## [WHAT YOU ARE ASKED TO DO]
Restate word for word the entries below, starting at the line with "The width and" and ending at the line with "You are a GUI". Keep both end lines and omit the pictures.

Stored records:
============

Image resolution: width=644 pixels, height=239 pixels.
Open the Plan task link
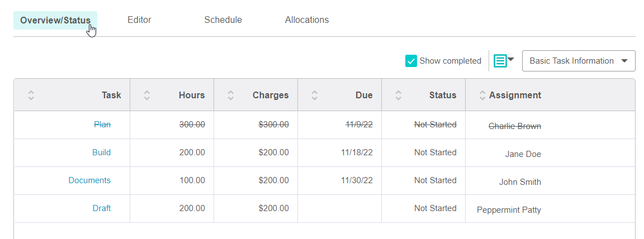[x=102, y=125]

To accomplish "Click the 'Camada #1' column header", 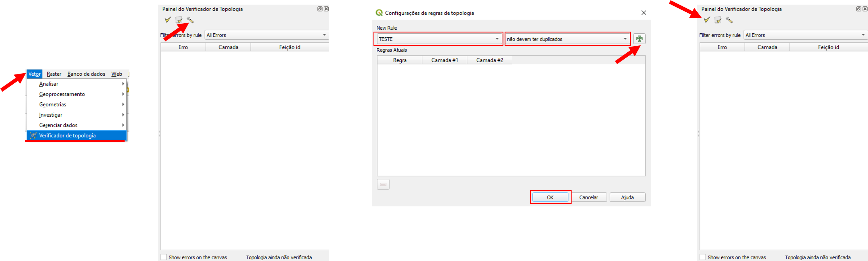I will [x=444, y=60].
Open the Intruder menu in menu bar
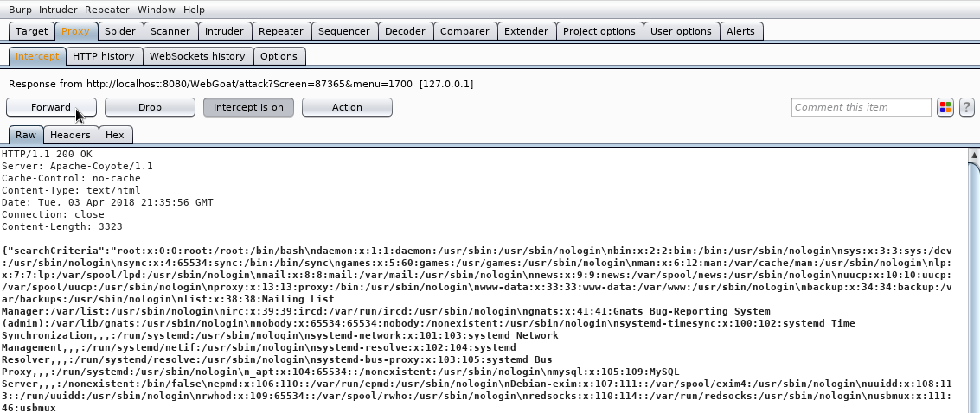This screenshot has width=980, height=413. 59,10
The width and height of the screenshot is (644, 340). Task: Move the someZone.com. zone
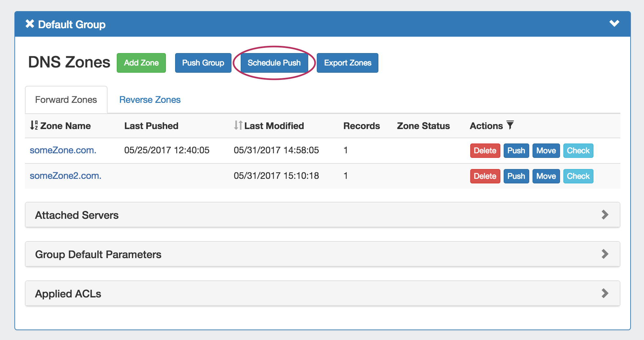tap(546, 151)
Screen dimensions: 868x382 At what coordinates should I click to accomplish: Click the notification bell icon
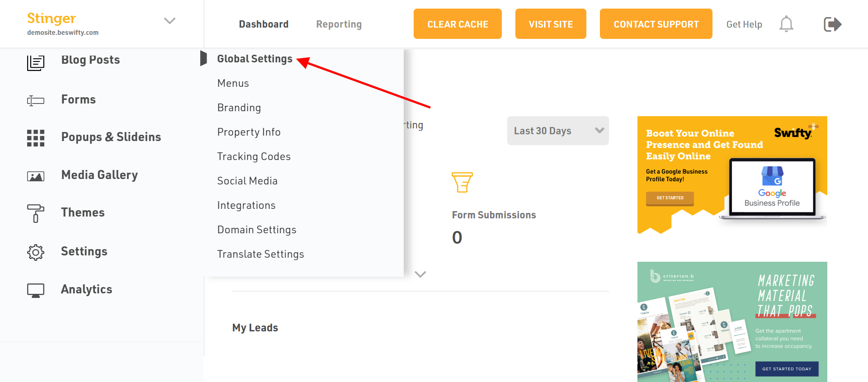point(786,24)
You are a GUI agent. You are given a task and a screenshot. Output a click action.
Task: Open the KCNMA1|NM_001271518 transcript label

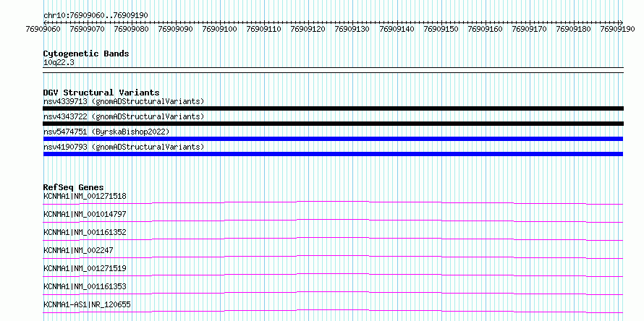click(x=85, y=196)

============

## [TASK RESPONSE]
The width and height of the screenshot is (644, 340). Task: Move the someZone.com. zone
tap(546, 151)
Screen dimensions: 868x382 At what coordinates should I click to accomplish: Click the notification bell icon
point(786,24)
You are a GUI agent. You are given a task and a screenshot. Output a click action.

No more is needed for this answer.